The numbers of Americans who are working beyond 65 are increasing. Since many of these workers are covered by healthcare plans at their jobs, it causes many of them to wonder if they need to file for Medicare part B. In this video I clearly lay out who does, and does not, need to file for Medicare at 65.
TRANSCRIPT OF VIDEO BELOW
If you’re still working at 65, are you required to enroll in Medicare Part B? That’s what we’re going to cover in today’s video.
Over the last decade or so, the number of individuals have doubled who are over the age of 65 and still working. This has caused a lot of them to ask the question, “Do I need to enroll in Medicare even if I’m working?” What drives this question is the well-publicized seven month initial enrollment period and the corresponding penalty that goes with that. Normally you have a seven month window that you can enroll in Medicare Part B, three months before your birthday, the month of your birthday, and three months after your birthday. Many of these individuals are really afraid of the penalty if they miss their enrollment. If you’re required to enroll and you don’t, the penalties can add up very quickly. For every year you don’t enroll, there will be a 10% penalty added to your Part B premium.
For example, if you are three years late enrolling, you’ll have to pay a 30% premium for as long as you have Part B coverage, which is likely the rest of your life. For individuals who are already receiving Social Security benefits, enrollment is automatic. There’s no action you need to take. If you are not receiving Social Security benefits, you will not automatically be enrolled in Part A and B. So this leaves a segment of 65 year olds wondering what they need to do. They weren’t automatically enrolled so is there action they need to take? It comes down to a couple of factors. One, are you covered by a health insurance plan at your job and two, if you are covered by a health insurance plan, how many employees does your company have. And just know, the hinge point on this is 20 employees.
Let’s go through a quick flowchart as an example.
If your company has less than 20 employees, then you are required to enroll in Medicare and your company healthcare will become secondary to Medicare if you chose to keep it. If your company has 20 or more employees, you are not required to enroll in Medicare. So there are a couple of follow up questions that I often receive when I’m talking about this. One is, “Won’t Part B serve as a secondary insurance?” The answer is yes, but it may not be worth the premium. First, it will only cover the expenses that it would if it were a standalone policy. It’s not an insurance policy that pays for what’s left over from your company health insurance plan. Second, you don’t want to waste your initial enrollment period. This is because your Medi-Gap or supplemental plan has an initial open enrollment period that goes for six months from when you sign up for Part B. During that time you cannot be turned down due to health reasons and your premiums will be the same as everyone else. If you miss this window and try to get coverage after the six month window, your health status will be considered and premiums can be very high and expensive. So it could make sense to save your initial enrollment period in case a health issue comes up.

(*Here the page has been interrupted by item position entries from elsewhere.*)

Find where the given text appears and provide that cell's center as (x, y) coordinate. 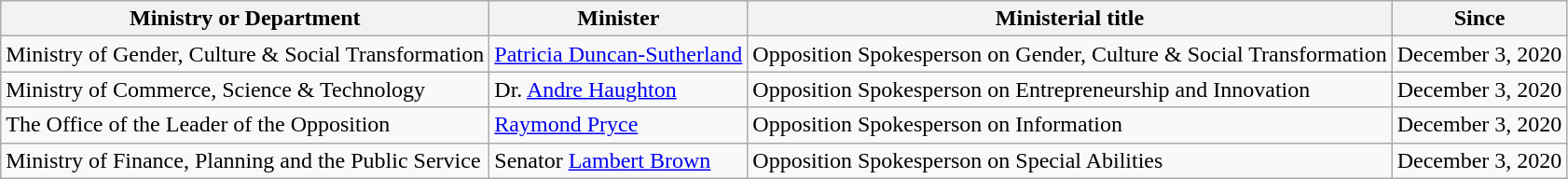
Ministry of Commerce, Science & Technology (245, 89)
Ministry of Finance, Planning and the Public Service (245, 160)
Opposition Spokesperson on Gender, Culture & Social Transformation (1070, 54)
Opposition Spokesperson on Entrepreneurship and Innovation (1070, 89)
Opposition Spokesperson on Information (1070, 125)
Dr. Andre Haughton (619, 89)
Ministry or Department (245, 19)
Ministry of Gender, Culture & Social Transformation (245, 54)
Since (1479, 19)
Opposition Spokesperson on Special Abilities (1070, 160)
Raymond Pryce (619, 125)
Ministerial title (1070, 19)
Senator Lambert Brown (619, 160)
Minister (619, 19)
The Office of the Leader of the Opposition (245, 125)
Patricia Duncan-Sutherland (619, 54)
Capture the cell that displays the provided text and extract its (x, y) central coordinate. 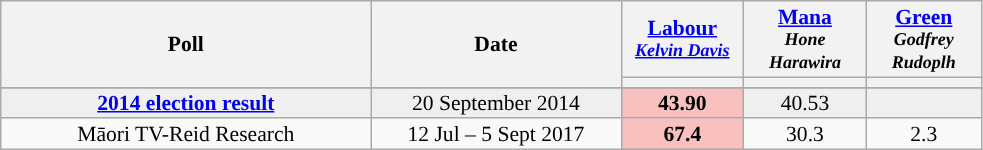
LabourKelvin Davis (682, 39)
40.53 (806, 102)
30.3 (806, 134)
Date (496, 44)
ManaHone Harawira (806, 39)
Māori TV-Reid Research (186, 134)
GreenGodfrey Rudoplh (924, 39)
12 Jul – 5 Sept 2017 (496, 134)
43.90 (682, 102)
2.3 (924, 134)
67.4 (682, 134)
20 September 2014 (496, 102)
Poll (186, 44)
2014 election result (186, 102)
From the cell containing the given text, extract its center point as [x, y] coordinate. 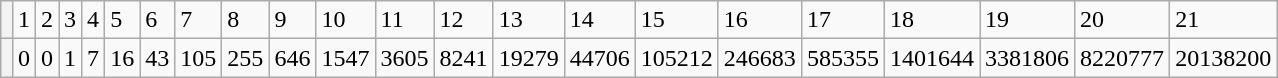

Another question that I often receive is, “Since Medicare Part A is free, shouldn’t I just go ahead and sign up for that?” Well, it’s probably a good idea to go ahead and sign up for Part A even if you aren’t required to. It is free. The one time when you don’t want to do this is if you’re contributing to a health savings account. Since Medicare is not considered a high deductible health plan, you will no longer be eligible to participate in an HSA if you are also on any version of Medicare.
I hope this video clears things up for you and now you understand who is and who is not required to enroll for Medicare at age 65.